Samuel Wallace MacDowell III (May 26, 1843 – August 16, 1908) was a Brazilian soldier, magistrate, politician, journalist, and a leading voice in the abolitionist movement of Brazil.

==Biography==
===Early life and education===
Son of a homonym father, Samuel Wallace MacDowell II (graduated from Olinda Law School) and Maria Vivência Clara de Sá, was the grandson of a homonym Scottish merchant and attaché to the British empire in the State of Pará. He was orphaned by his father and mother, one year and eight months old along with his sister, and taken to Pará to be raised by his grandmother Marie Checks, who was originally from Martinique.

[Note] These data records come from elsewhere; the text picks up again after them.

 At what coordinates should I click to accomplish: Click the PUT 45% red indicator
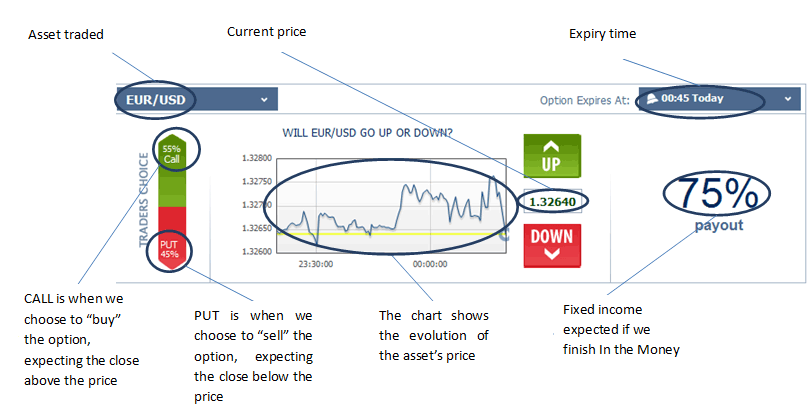coord(169,249)
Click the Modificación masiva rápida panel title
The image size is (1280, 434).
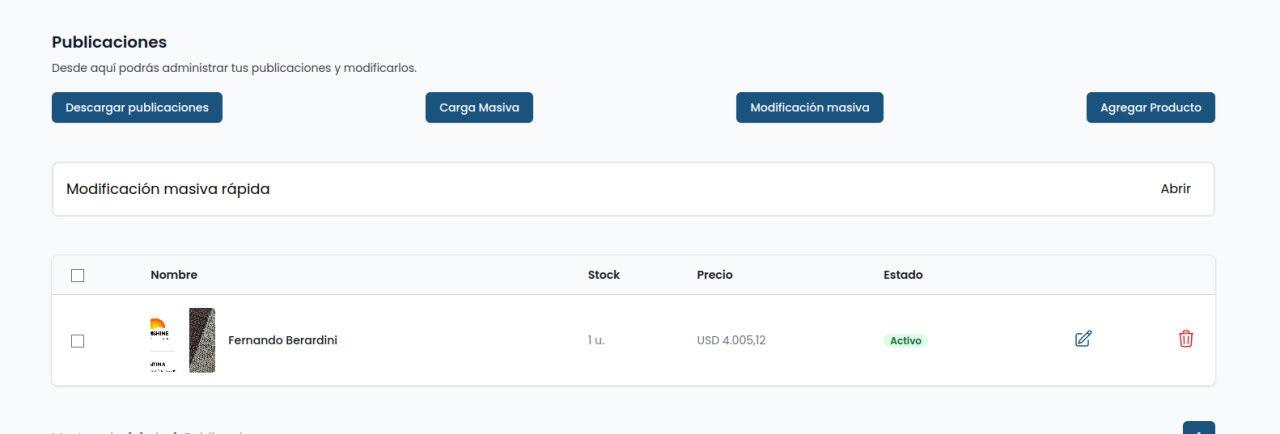click(x=168, y=189)
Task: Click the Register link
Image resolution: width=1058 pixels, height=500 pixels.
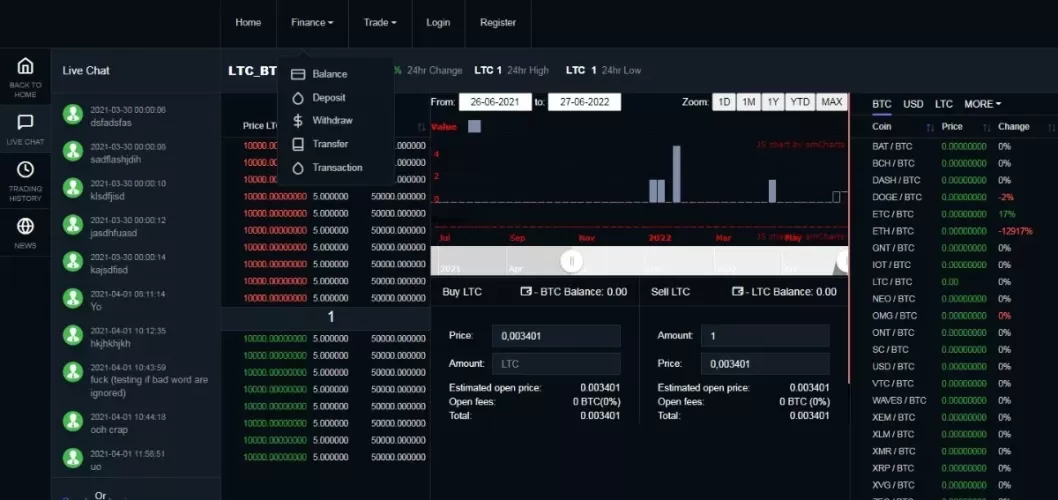Action: 498,22
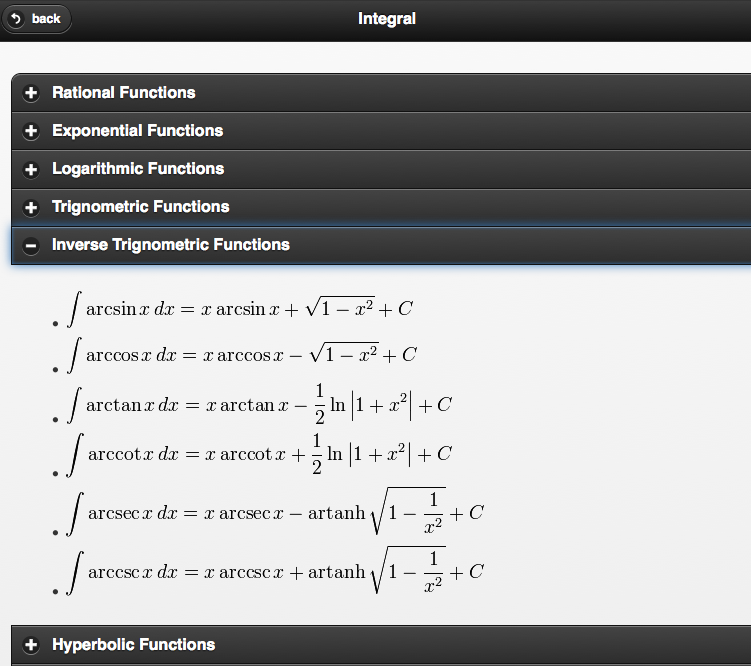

In 1860 he was assigned to the Third Artillery Battalion, however due to health problems, he could not continue his career and joined the Faculty of Law of Recife, while teaching in local colleges.

He graduated in 1867, returning to Belém as a magistrate. He soon joined the Liberal Party, in addition to working as a journalist in the Jornal Amazonas and in the Liberal do Pará, and he also founded the A Regeneração.

===Family===
In 1869, MacDowell married Ana Augusta da Gama e Costa, daughter of Francisco Antônio da Costa. They had nine children: Anna, who married the industrialist Carlos Brício da Costa; Samuel, layer, married to Dolores do Rêgo Barros; Afonso, doctor, married to Emília de La Rocque; José Maria, layer and journalist, married to Georgina Cunha, Francisco, priest; Maria Vivência, married with magistrate and deputy Antônio dos Passos Miranda; Frederico Luis, doctor, married to Síliva Paranhos; Defina and Sara, both sisters in the Congregation of the Blessed Sacrament in Paris.

===Career===
He was elected provincial deputy in 1881, then in the Conservative Party, and then general deputy between 1886 and 1889. MacDowell got appointed as Minister of Navy in the cabinet of Baron of Cotegipe in 1886 when the Naval School was established. After 11 months he was transferred to become Minister of Justice.

MacDowell was awarded on June 12, 1886 the title of Counsellor of the Empire by Dom Pedro II. MacDowell appointed the first commission to deal with the creation of Brazil's Civil Code. MacDowell also provided basic reforms in Brazil's correctional and detention facilities, in addition to having defended Bishop Antônio de Macedo Costa during the Religious Question in the 1870s.

He was invited by Ruy Barbosa and Lauro Sodré to participate in Brazil's proclamation of the republic. MacDowell declined, declaring himself defeated, but not convinced. After the fall of the Brazilian empire, MacDowell went to Belém do Pará to deal with personal and family affairs. MacDowell assisted in the elaboration of the state's constitution, and was president of the commission responsible for establishing the boundaries between the state of Pará and the new state of Amazonas.

MacDowell left Brazil in self-exile with his wife Ana Augusta and their three younger children. MacDowell established himself in Paris where he lived a frugal lifestyle, giving classes to provide for his family's livelihood. While in Paris he maintained his bond of friendship and loyalty he always had to Dom Pedro II and the Brazilian imperial family.